> _DIRECTIONS_:
(A) From the article on the Energy Science and Technology Database, list every kind of source it names for reviewing subject-specific information on nuclear science.
(B) According to the article on the Energy Science and Technology Database, how many bibliographic records does Nuclear Science Abstracts contain?
(C) Extend the article on the Energy Science and Technology Database, picking up after its final sentence.

> _SUPPLIED PASSAGE_:
-----

= Energy Science and Technology Database =

The Energy Science and Technology Database (EDB) is a multidisciplinary file containing worldwide references to basic and applied scientific and technical research literature. The information is collected for use by (United States) government managers, researchers at the national laboratories, and other research efforts sponsored by the U.S. Department of Energy, and the results of this research are transferred to the public. Abstracts are included for records from 1976 to the present day.

==Nuclear Science Abstracts==
The EDB also contains the Nuclear Science Abstracts which is a comprehensive abstract and index collection to the international nuclear science and technology literature for the period 1948 through 1976. Included are scientific and technical reports of the US Atomic Energy Commission, United States Energy Research and Development Administration and its contractors, other agencies, universities, and industrial and research organizations. Approximately 25% of the records in the file contain abstracts. Nuclear Science Abstracts contains over 900,000 bibliographic records. In comparison, the entire Energy Science and Technology Database contains over 3 million bibliographic records.

==EDB Scope==
Moreover, this database is designed to be a source for any individual who requires access to worldwide energy related information. This database is applicable to the following:
- Obtaining results of current energy research efforts.
- Access subject specific information on energy sources, use, and conservation; environmental effects; waste processing and disposal; regulatory consideration, as well as basic scientific studies.
- Review energy information from a wide variety of sources, including journal literature, conference, patents, books, monographs, theses, and engineering and software materials.
- Access historical records of the US Atomic Energy Commission, and US Energy Research and Development Administration.
- Review subject specific information on nuclear science from a wide variety of sources, including books, conference proceedings, papers, patents, dissertations, engineering drawings, and journal literature.

-----

(Collected data)
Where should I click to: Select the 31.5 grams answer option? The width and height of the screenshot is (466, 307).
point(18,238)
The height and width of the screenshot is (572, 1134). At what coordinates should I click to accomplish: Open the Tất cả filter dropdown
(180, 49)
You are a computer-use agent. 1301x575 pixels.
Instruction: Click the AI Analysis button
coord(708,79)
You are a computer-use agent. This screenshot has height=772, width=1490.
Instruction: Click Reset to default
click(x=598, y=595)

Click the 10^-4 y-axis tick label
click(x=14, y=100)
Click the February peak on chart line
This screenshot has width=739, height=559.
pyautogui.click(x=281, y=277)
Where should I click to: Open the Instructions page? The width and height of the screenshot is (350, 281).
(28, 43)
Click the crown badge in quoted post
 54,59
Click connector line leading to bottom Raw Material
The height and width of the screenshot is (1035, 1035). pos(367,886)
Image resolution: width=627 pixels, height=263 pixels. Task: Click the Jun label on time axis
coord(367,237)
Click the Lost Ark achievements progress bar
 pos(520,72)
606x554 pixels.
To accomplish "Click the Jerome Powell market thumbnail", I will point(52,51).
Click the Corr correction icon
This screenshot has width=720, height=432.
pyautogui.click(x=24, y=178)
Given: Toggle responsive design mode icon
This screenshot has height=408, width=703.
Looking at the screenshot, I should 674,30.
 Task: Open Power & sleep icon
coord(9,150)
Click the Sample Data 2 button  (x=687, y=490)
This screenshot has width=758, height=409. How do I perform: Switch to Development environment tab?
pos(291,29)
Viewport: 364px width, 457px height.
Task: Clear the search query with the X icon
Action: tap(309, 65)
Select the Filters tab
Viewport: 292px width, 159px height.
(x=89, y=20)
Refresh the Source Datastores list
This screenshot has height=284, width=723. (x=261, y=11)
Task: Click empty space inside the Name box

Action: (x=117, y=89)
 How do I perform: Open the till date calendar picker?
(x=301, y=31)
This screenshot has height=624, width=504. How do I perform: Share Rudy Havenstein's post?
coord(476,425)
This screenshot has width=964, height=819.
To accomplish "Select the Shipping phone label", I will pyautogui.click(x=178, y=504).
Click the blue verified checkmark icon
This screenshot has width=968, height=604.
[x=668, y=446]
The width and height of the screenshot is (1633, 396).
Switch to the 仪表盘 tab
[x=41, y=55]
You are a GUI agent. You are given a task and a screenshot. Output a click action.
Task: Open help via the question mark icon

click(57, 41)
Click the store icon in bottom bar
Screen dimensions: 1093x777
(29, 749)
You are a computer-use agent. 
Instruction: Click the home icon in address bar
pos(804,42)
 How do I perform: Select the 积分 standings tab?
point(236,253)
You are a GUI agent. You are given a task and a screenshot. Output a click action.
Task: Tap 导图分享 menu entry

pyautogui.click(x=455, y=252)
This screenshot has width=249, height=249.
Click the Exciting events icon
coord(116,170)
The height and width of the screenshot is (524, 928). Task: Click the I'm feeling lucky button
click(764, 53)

-----

> _ANSWERS TO THE EXERCISE_:
(A)
- Books
- Conference proceedings
- Papers
- Patents
- Dissertations
- Engineering drawings
- Journal literature

(B) Over 900,000 bibliographic records.

(C)
===Subject coverage===
Subject coverage includes:

- Biology
- Biomedicine
- Chemistry
- Coal, Gas, Oil, Hydroelectricity
- Conservation technology
- Energy Conversion
- Energy Policy
- Engineering
- Environmental Science
- Geosciences, Geothermal Energy
- Hazardous waste management
- Human Genome Project Methodology
- Isotope / Radiation technology
- Materials Handling
- Metals and Ceramics
- Renewable Energy Source
- Nuclear and Thermonuclear Power
- Physics
- Synthetic fuels

==Sources==
A combination of national, and international agencies, as well as multiple non-governmental organizations are the source for, and provide information to, this database. Information is provided through the Energy Technology Data Exchange (ETDE), which is the International Energy Agency's (IEA) multilateral information program, and through the International Atomic Energy Agency's International Nuclear Information System (INIS), and IEA Coal Research. Other source information is provided by the U.S. Department of Energy, its contractors, other government agencies, professional societies. Engineering and software materials, references to journal literature, conferences, patents, books, monographs, and thesis, make up the files of this database. Approximately 50% of these references are from non-U.S. sources.